🤖 AI Summary
Industrial quadruped robots face challenges in robustly navigating dynamic environments, and conventional testing methods suffer from low coverage and poor reproducibility.
Method: This paper pioneers the adaptation of Surrealist—a search-based simulation testing framework originally developed for UAVs—to the ANYmal quadruped platform. We propose an automated, closed-loop scenario generation and verification methodology integrating high-fidelity simulation modeling, evolutionary scene mutation strategies, and quantitative success-rate evaluation. The approach enables objective, black-box comparison and systematic defect exposure for proprietary navigation algorithms.
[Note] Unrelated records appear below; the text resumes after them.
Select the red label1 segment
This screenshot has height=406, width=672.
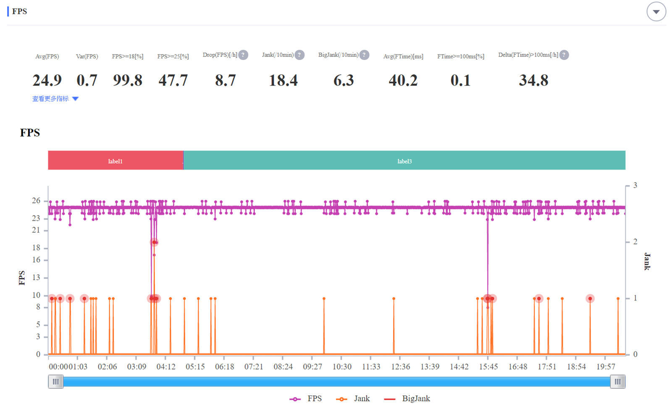click(116, 161)
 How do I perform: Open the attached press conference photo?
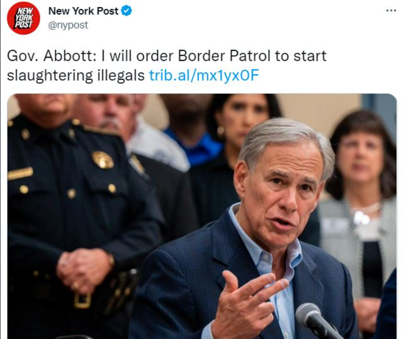click(x=202, y=216)
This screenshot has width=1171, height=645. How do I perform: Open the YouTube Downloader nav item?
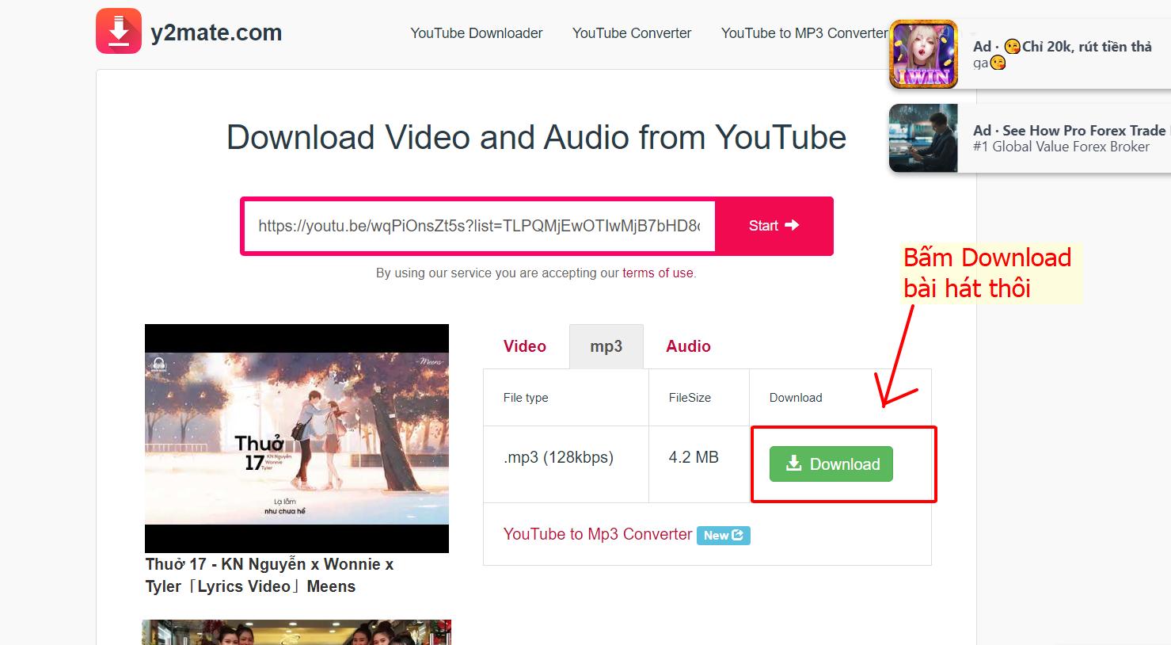[x=476, y=33]
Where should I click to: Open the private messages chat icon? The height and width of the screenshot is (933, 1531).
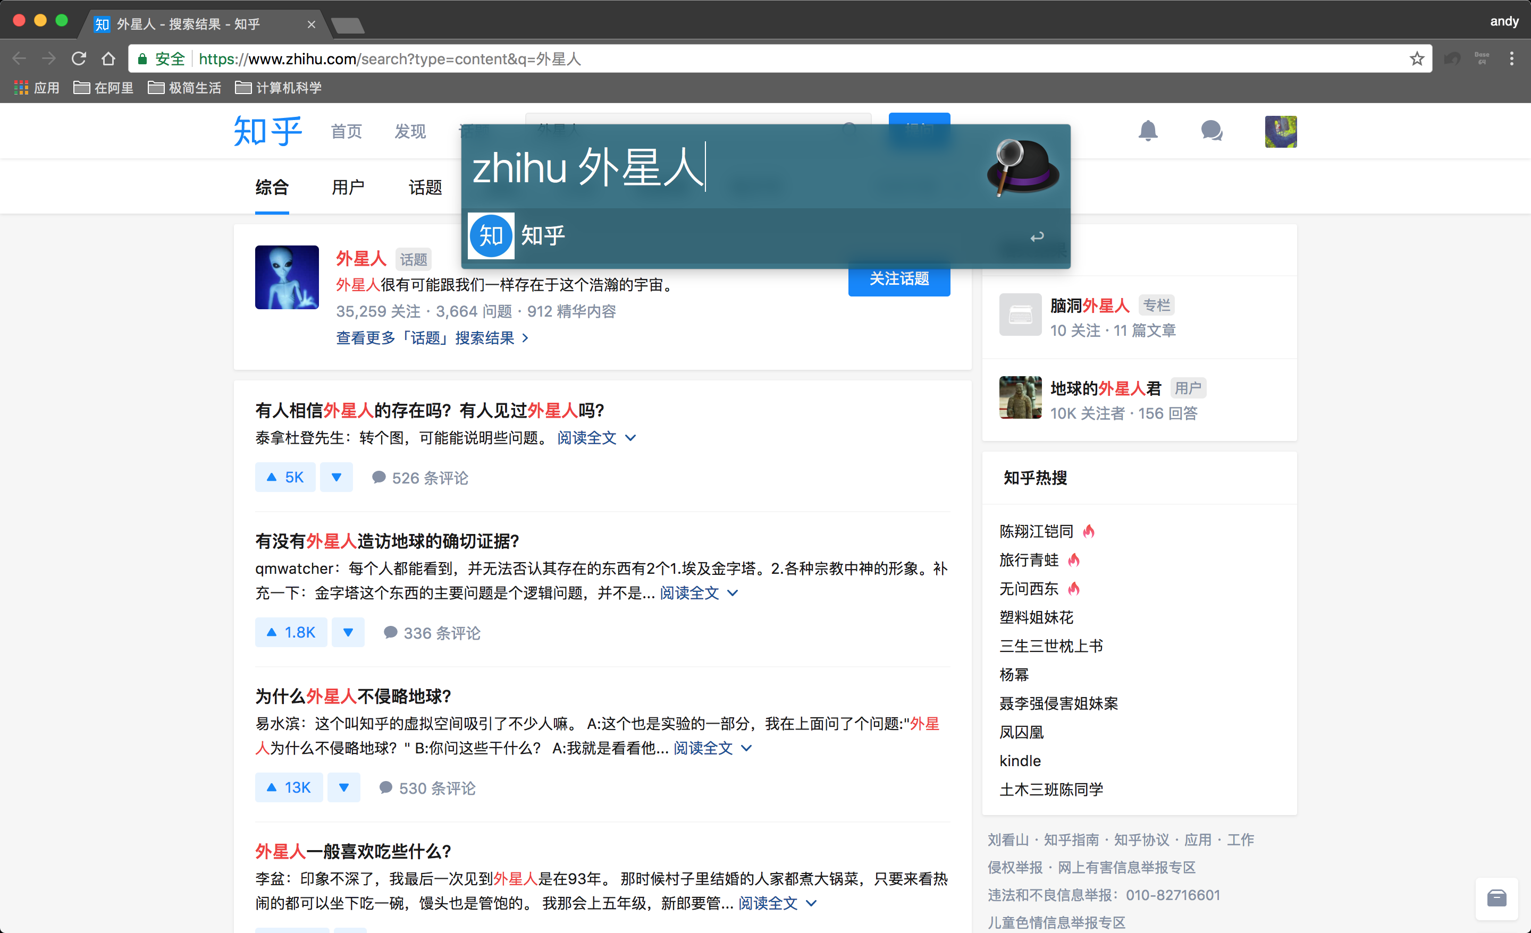[1211, 131]
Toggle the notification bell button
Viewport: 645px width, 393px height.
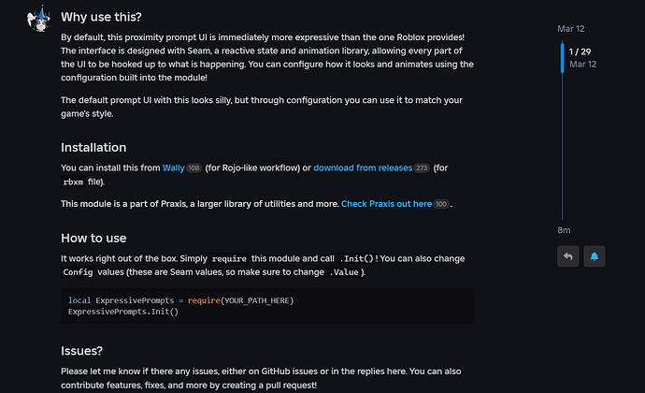click(594, 255)
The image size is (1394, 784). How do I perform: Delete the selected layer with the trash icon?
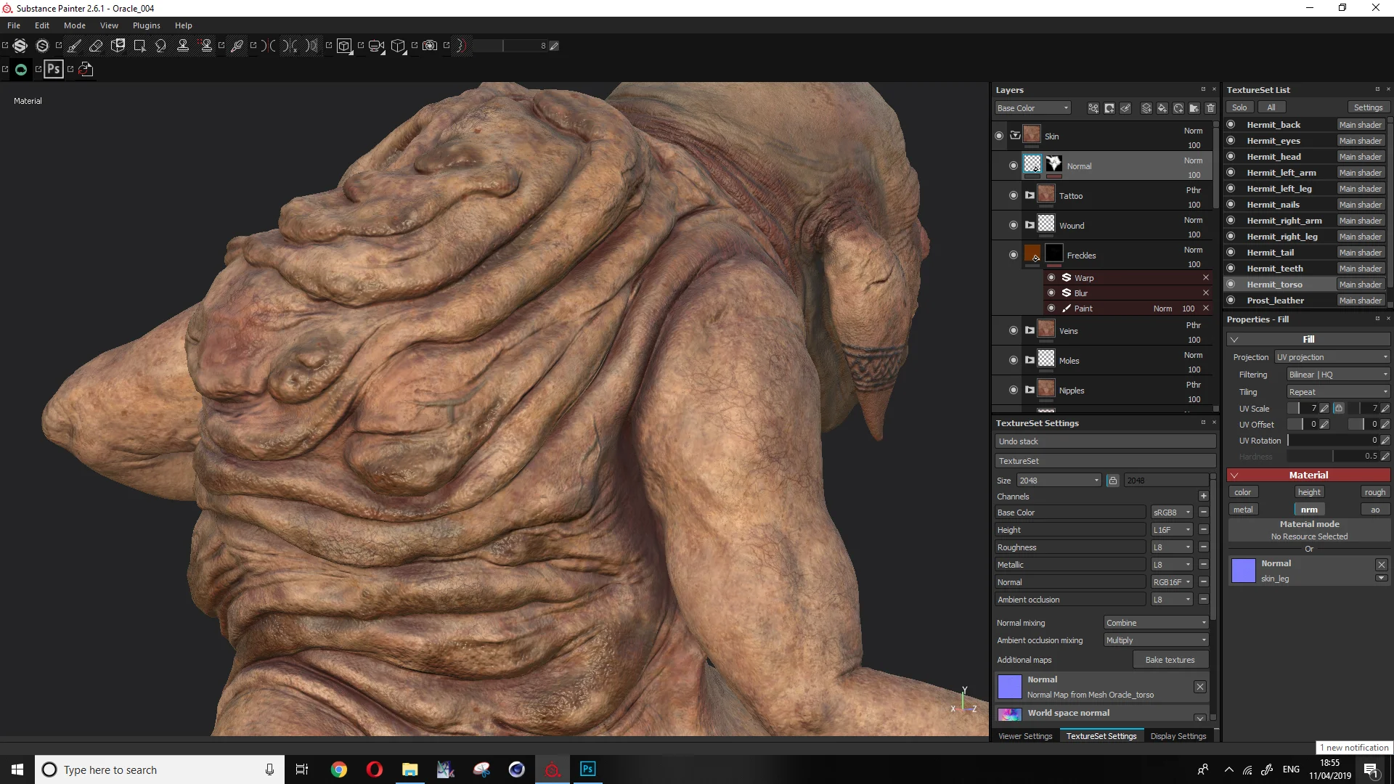coord(1210,108)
Contribution/Results: In pilot deployment, our framework identified a critical performance bottleneck—40.3% success rate—for one navigation algorithm, while verifying another achieving 71.2%. Within six months, it enabled efficient, repeatable evaluation of five distinct algorithms. The method significantly enhances automation, reproducibility, and rigor in industrial-grade navigation system validation.
📝 Abstract
Ensuring robust robotic navigation in dynamic environments is a key challenge, as traditional testing methods often struggle to cover the full spectrum of operational requirements. This paper presents the industrial adoption of Surrealist, a simulation-based test generation framework originally for UAVs, now applied to the ANYmal quadrupedal robot for industrial inspection. Our method uses a search-based algorithm to automatically generate challenging obstacle avoidance scenarios, uncovering failures often missed by manual testing. In a pilot phase, generated test suites revealed critical weaknesses in one experimental algorithm (40.3% success rate) and served as an effective benchmark to prove the superior robustness of another (71.2% success rate). The framework was then integrated into the ANYbotics workflow for a six-month industrial evaluation, where it was used to test five proprietary algorithms. A formal survey confirmed its value, showing it enhances the development process, uncovers critical failures, provides objective benchmarks, and strengthens the overall verification pipeline.